[[ Data extract open ]]

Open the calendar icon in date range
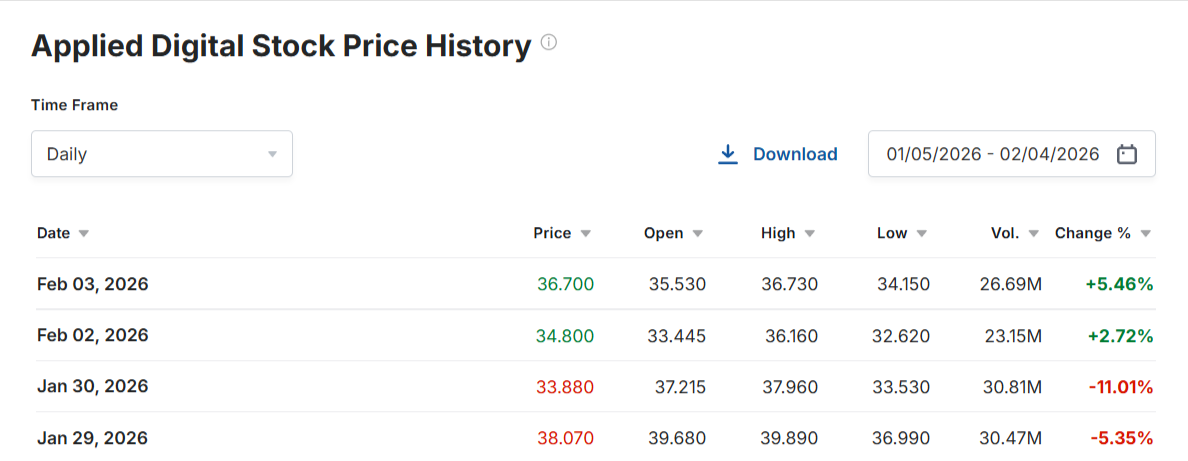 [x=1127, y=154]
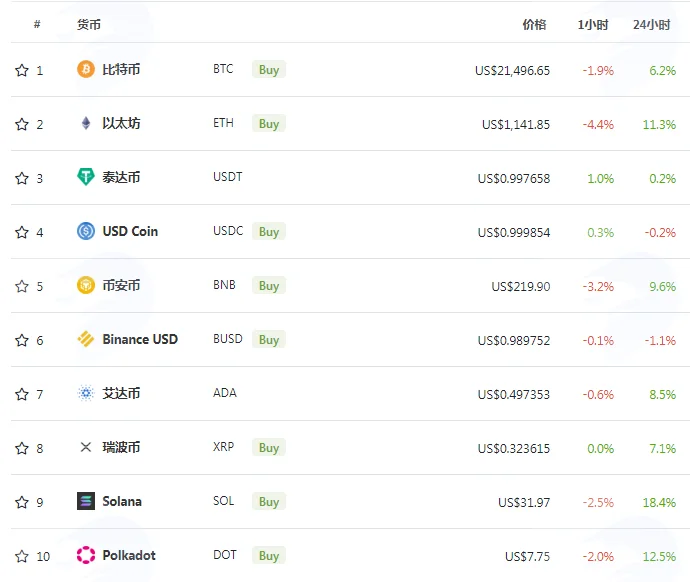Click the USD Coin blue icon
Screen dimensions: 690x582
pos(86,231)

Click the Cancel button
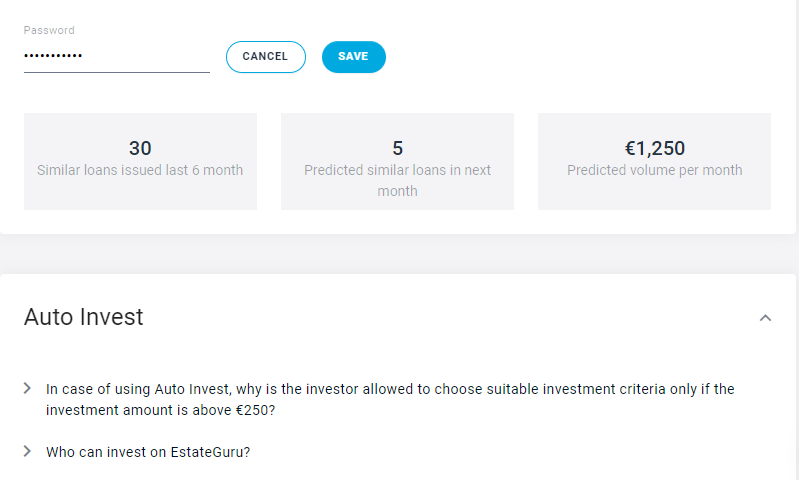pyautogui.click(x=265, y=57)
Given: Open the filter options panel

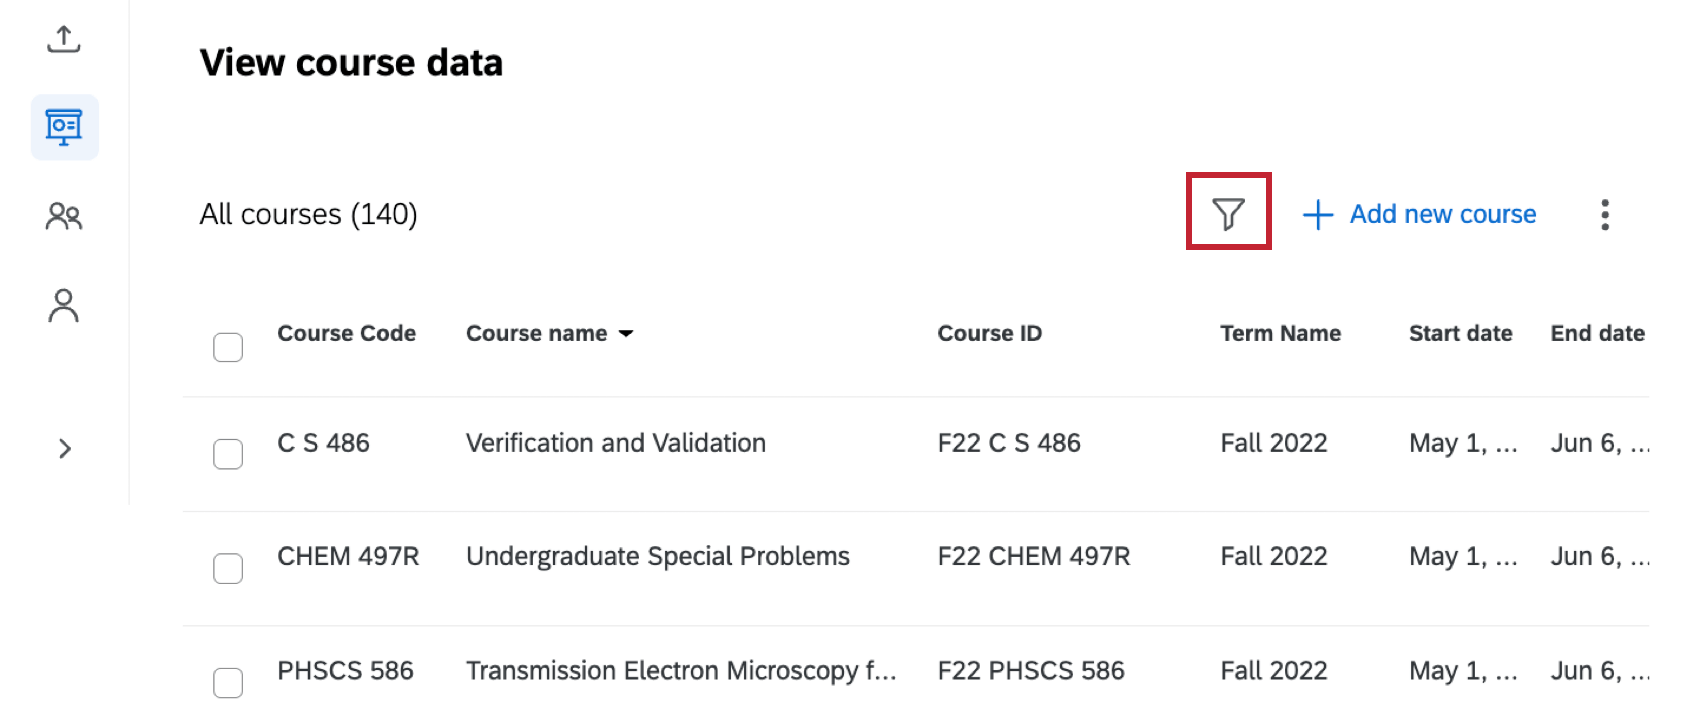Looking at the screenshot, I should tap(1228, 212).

[[ Data extract closed ]]

Your assignment >> Each line of the data must be transcribed exactly; pictures are not carried over.

Result of the exercise >>
Open the calendar icon in date range
 [x=1127, y=154]
Click the USD Coin blue icon
Screen dimensions: 690x582
pos(86,231)

Click the Cancel button
pyautogui.click(x=265, y=57)
Given: Open the filter options panel

Looking at the screenshot, I should tap(1228, 212).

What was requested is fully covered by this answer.